- Selected text
[Start of section]

Innovation funding in Austria

The venture fund “IST cube”, launched in 2018 by the Institute of Science and Technology Austria (IST), in- vests primarily in life science and tech start-ups from the academic field. Markus Wanko, the founder and Managing Partner of IST cube, provides exclusive insights into the world of innovation financing. The interview was conducted by Gili Perl and Talin Schrattenholzer. 

Can you tell us a little about yourself and what you do at the Institute of Science and Technology? 

Markus Wanko: Twenty years ago, I was able to study at the Massachusetts Institute of Technology (MIT) in the United States because my (now) wife was awarded a Harvard Fellowship. I spent my time there not only at the business school, but also took a lot of courses from the natural sciences. That was the beginning of a certainly not deep, but perhaps broader, understanding of various disciplines, which I try to maintain and expand as best I can. 

Afterwards I worked for an investment fund and a global strategy consulting firm. Since our return to Austria in 2014, I have been busy at IST Austria setting up technology transfer and related projects. 

Universities in the US such as Harvard, Stanford, or MIT, have a considerably larger budget for research and development compared to Austrian universities. How do you see this? 

Wanko: Yes, the comparison between Europe and the US is often made and it has many dimensions. In budgetary terms, you are right, especially as far as the big research universities are concerned – MIT, for example, has an annual budget of $ 4 billion. 

Another aspect is the temporal dimension. The legal regulation that universities can commercially exploit the property rights of the inventions they’ve created – the socalled “Bayh-Dole Act” – has existed since the early 1980s. In many European countries, including Austria, this exploitation model was introduced in the early 2000s. In purely legal terms, therefore, the United States has already had a 20-year head start. In addition, the easier establishment of companies, risk appetite and differences in mentality certainly play a major role. 

What is the situation in Israel? 

Wanko: Of course, Israel is also a great example. Israel has leading research institutes, such as the Weizmann Institute, and a well-functioning venture capital scene, which incidentally did not come into being without public assistance. Many of today’s VC players have their origins in a project called Yozma from the 1980s. In order to launch venture capital, public money was utilized at that time to half-finance fund managers’ first funds. Over the years, these funds have become self-perpetuating and privately financed venture capital funds. 

Is there a need for reform in the area of innovation financing in Austria? 

Wanko: In research funding, Austria differentiates strongly between basic and applied research, a distinction that is not at all trivial depending on the discipline. And the area of business-led cooperative research is consistently well-funded, while competitive basic research is underfunded by international standards. However, many examples show that this is precisely the source of groundbreaking new ideas and companies. For this reason I am particularly pleased that a conscious and courageous step was taken in this direction with the establishment of IST Austria in 2006. 

In the field of venture capital financing, Austria still ekes out an existence that is out of all proportion with the potential of science in this country. This was one of the reasons for the establishment of IST cube, a fund specifically dedicated to spin-offs from Austrian research institutions. 

Does the Institute of Science and Technology have a particular research focus?

[End of section]

- Material provided

[Start of section]

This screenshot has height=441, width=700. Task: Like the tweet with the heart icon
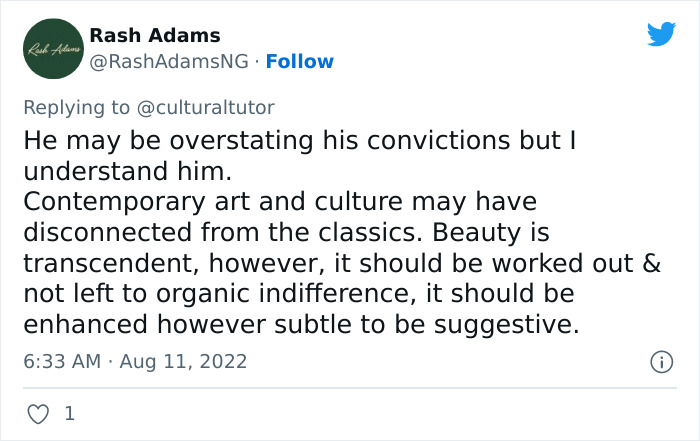pos(38,414)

[End of section]

- What you will do
1. Answer these questions about the interview on innovation funding in Austria.
(a) What annual budget does Wanko give for MIT?
(b) In which decade did the Israeli project called Yozma take place?
(c) In what year was IST Austria established?
2. Write what comes next in the interview on innovation funding in Austria, following its final line.

- Answers in order
1.
(a) $4 billion
(b) The 1980s
(c) 2006

2.
Wanko: No, there is deliberately no singular research focus. We are a multidisciplinary research institute that encourages exchange and collaboration across all research areas. This is modeled on the Weizmann Institute, which is also very broadly based. At the Institute we have brought together representatives of all major disciplines: from physics, chemistry, neuroscience and biology, to mathematics and computer science. 

What connects IST with the Weizmann Institute? 

Wanko: The connection between IST and the Weizmann Institute is interesting in that Haim Harari, physicist and long-time successful president of the Weizmann Institute, is a key figure in the development of the IST. Together with Olaf Kübler, former president of ETH Zurich, and Hubert Markl, former president of the Max Planck Society in Germany, who has unfortunately passed away, he wrote the blueprint of the Institute and also chaired the Executive Committee of the Board of Trustees for many years. 

You also aim to promote innovation with your project. Can you tell us more about IST cube?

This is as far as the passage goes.